■ Exercise requirements ■
Render every entry exactly as it appears.

··· Extracted data

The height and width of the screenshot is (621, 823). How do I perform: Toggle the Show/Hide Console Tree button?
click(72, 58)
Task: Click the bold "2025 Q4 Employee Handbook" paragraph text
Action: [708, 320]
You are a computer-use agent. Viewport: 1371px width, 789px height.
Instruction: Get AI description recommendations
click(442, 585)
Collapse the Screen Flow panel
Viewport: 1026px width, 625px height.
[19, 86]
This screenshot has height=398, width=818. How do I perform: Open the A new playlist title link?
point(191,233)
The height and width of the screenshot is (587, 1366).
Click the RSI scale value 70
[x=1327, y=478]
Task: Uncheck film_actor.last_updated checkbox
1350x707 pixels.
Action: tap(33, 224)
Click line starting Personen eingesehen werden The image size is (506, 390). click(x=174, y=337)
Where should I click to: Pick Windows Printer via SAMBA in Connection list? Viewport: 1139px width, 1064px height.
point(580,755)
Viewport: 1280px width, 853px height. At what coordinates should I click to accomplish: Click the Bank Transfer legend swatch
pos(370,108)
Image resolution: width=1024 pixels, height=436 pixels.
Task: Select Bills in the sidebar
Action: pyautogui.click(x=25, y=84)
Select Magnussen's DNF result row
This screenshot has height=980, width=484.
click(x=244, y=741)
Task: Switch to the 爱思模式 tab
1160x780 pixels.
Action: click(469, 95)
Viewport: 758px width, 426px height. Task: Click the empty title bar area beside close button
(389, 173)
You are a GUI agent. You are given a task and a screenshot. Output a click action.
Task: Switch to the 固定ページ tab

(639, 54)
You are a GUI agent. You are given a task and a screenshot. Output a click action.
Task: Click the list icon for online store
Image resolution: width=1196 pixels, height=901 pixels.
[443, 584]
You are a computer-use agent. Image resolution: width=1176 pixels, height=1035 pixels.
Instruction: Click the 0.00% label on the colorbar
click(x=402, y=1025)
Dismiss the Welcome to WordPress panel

······

■ Response ■
The height and width of the screenshot is (621, 823). How do I perform: Toggle the Show/Hide Console Tree button?
click(72, 58)
Task: Click the bold "2025 Q4 Employee Handbook" paragraph text
Action: [708, 320]
You are a computer-use agent. Viewport: 1371px width, 789px height.
Instruction: Get AI description recommendations
click(442, 585)
Collapse the Screen Flow panel
Viewport: 1026px width, 625px height.
[19, 86]
This screenshot has height=398, width=818. How do I perform: Open the A new playlist title link?
point(191,233)
The height and width of the screenshot is (587, 1366).
Click the RSI scale value 70
[x=1327, y=478]
Task: Uncheck film_actor.last_updated checkbox
1350x707 pixels.
Action: tap(33, 224)
Click line starting Personen eingesehen werden The image size is (506, 390). click(x=174, y=337)
Where should I click to: Pick Windows Printer via SAMBA in Connection list? Viewport: 1139px width, 1064px height.
point(580,755)
Viewport: 1280px width, 853px height. At what coordinates should I click to accomplish: Click the Bank Transfer legend swatch
pos(370,108)
Image resolution: width=1024 pixels, height=436 pixels.
Task: Select Bills in the sidebar
Action: pyautogui.click(x=25, y=84)
Select Magnussen's DNF result row
This screenshot has height=980, width=484.
click(x=244, y=741)
Task: Switch to the 爱思模式 tab
1160x780 pixels.
Action: click(469, 95)
Viewport: 758px width, 426px height. Task: Click the empty title bar area beside close button
(389, 173)
You are a GUI agent. You are given a task and a screenshot. Output a click action.
Task: Switch to the 固定ページ tab

(639, 54)
You are a GUI agent. You are given a task and a screenshot. Output a click action.
Task: Click the list icon for online store
Image resolution: width=1196 pixels, height=901 pixels.
[443, 584]
You are a computer-use agent. Image resolution: width=1176 pixels, height=1035 pixels.
Instruction: Click the 0.00% label on the colorbar
click(x=402, y=1025)
Dismiss the Welcome to WordPress panel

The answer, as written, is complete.